Perhaps, if this spirit of compassion for people regardless of their place in the strata of society was manifested by the leadership as well as members, our church would truly be a light to the world, a healing balm in Gilead. No one would be ostracized by this compassion since it proceeds from the Holy Spirit.


i’ve read probably all the published egw letters of her time in australia, in addition to any manuscript releases as soon as it has come out…i do think egw’s time in australia was interesting and inspiring, certainly from retrospect…there are many spiritual principles of a practical, overcoming character to take in, stemming from this time…it must have been discouraging to feel banished from battle creek, which she did so much to strengthen over the yrs, but her experience, like joseph’s experience in the pit, just shows that when god is in your life, circumstances, however unfair and evil, have not bearing on your happiness, usefulness, or life trajectory…paul’s experience in philippi was another moment that would have brought a person with no or marginal faith to a screeching halt…but look at the wonderful way that prison incident turned out…

so many of god’s heroes found a way to turn discouragement and apparent defeat into something positive…it’s something to really think about…

Would that this theme–compassion–were pervasive in every statement, communication, book and social media message released by our church. And that it were the theme of every Adventist’s life and lifestyle.

Sunnyside, Ellen White’s Avondale home loomed large in my boyhood of the 1960’s. I played in its backyard on occasion. And I also remember several times when I travelled around the Avondale community by horse and sulky much as Ellen White had done some 70 years before me, though it was very much a dying art by my time.

Round 1970 our family became next door neighbours to an elderly lady who in her youth had been part of Ellen White’s secretarial staff.

I understand on good authority that sometime after Sunnyside passed from Adventist ownership, that is sometime from the early to mid C20th, it was used for a time as a house of ill-fame.
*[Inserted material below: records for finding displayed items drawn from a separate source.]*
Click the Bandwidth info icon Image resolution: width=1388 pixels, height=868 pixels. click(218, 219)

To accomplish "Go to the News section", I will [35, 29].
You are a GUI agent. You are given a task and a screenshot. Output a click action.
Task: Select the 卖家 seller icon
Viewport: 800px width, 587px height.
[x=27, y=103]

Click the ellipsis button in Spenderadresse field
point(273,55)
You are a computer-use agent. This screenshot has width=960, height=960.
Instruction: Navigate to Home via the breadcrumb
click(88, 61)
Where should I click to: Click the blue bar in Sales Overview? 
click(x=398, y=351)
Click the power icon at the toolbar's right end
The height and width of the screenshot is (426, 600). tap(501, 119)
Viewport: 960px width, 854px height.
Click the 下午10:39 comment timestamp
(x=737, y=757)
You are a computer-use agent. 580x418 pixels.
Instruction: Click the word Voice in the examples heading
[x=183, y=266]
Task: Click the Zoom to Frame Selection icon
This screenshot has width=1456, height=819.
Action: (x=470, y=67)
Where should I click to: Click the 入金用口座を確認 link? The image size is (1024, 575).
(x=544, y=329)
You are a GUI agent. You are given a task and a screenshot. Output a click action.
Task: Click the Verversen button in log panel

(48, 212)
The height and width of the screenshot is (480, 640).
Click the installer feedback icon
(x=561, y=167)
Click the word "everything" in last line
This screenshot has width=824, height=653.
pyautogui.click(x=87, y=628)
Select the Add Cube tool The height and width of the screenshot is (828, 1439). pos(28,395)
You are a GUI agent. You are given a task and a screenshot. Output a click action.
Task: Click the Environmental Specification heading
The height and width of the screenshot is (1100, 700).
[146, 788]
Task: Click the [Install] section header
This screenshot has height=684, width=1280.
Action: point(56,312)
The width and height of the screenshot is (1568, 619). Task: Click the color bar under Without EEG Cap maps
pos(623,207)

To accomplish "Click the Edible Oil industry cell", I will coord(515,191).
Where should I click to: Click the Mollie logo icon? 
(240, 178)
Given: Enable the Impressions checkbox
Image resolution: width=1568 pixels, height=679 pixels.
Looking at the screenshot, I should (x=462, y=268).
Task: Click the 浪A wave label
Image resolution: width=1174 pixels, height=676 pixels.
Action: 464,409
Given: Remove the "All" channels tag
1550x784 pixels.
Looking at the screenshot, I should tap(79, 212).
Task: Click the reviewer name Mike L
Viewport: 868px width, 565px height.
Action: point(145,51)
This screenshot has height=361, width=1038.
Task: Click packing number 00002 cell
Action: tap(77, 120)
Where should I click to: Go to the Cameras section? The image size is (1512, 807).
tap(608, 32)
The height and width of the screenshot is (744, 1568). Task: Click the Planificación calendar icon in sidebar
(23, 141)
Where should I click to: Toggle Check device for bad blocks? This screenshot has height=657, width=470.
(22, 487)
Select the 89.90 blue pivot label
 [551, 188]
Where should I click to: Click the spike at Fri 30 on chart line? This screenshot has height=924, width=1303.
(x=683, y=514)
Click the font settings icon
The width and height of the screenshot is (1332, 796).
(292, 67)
Thankfully it serves a better purpose today.

A very minor correction to point out: Ellen White was 64 (1891-1827=64) when she arrived in Australia and was in her 70s by the time she returned to the United States.

I am looking forward to reading this book. I have recently been transcribing Marian Davis’s letters, written while she and Ellen White were working on the manuscript for The Desire of Ages. It is most remarkable that the author and editor were able to work on this wonderful book so far away from Pacific Press. It took over three weeks for correspondence to travel between Australia and California. The concept for the book changed rapidly from 1891 to 1898. At first it was to be a “Life of Christ” like those published in German, French, and Swedish. But Marian then it would have been hardly more than Spirit of Prophecy, volumes 2 and 3. Then the plan was to keep it two separate books–one on Christ’s connection as the son of God to humanity, entitled, “Christ of Bethlehem: Our Brother,” and a second on Christ’s atonement for us, entitled, “Christ of Calvary: Our Sacrifice.” Ultimately, they decided to make one single book, drawing together the best of Ellen White’s writing on the life and mission of Christ, from Ellen White’s letters, articles, and previous books, with material that went all the way back to Spiritual Gifts (1858) and the Sufferings of Christ (1868), built upon the spine of the Spirit of Prophecy volumes dealing with the life of Christ.

For some time, I have been fascinated by the process of Ellen White’s writing, and I recently updated Gladys King-Taylor’s 1953 book, Literary Beauty of Ellen G. White’s Writings, which calls attention to the elements in Ellen White’s Conflict of the Ages series that makes the series such a pleasure to read. A copy of the updated book is up for sale on ebay.

I have been reconstructing the process by which The Desire of Ages was written and would be interested to know if anyone knows of a picture of Miss Eliza J. Burnham, who worked on the Pacific Press side of the book setup from 1896 until the book’s publication, November 1, 1898.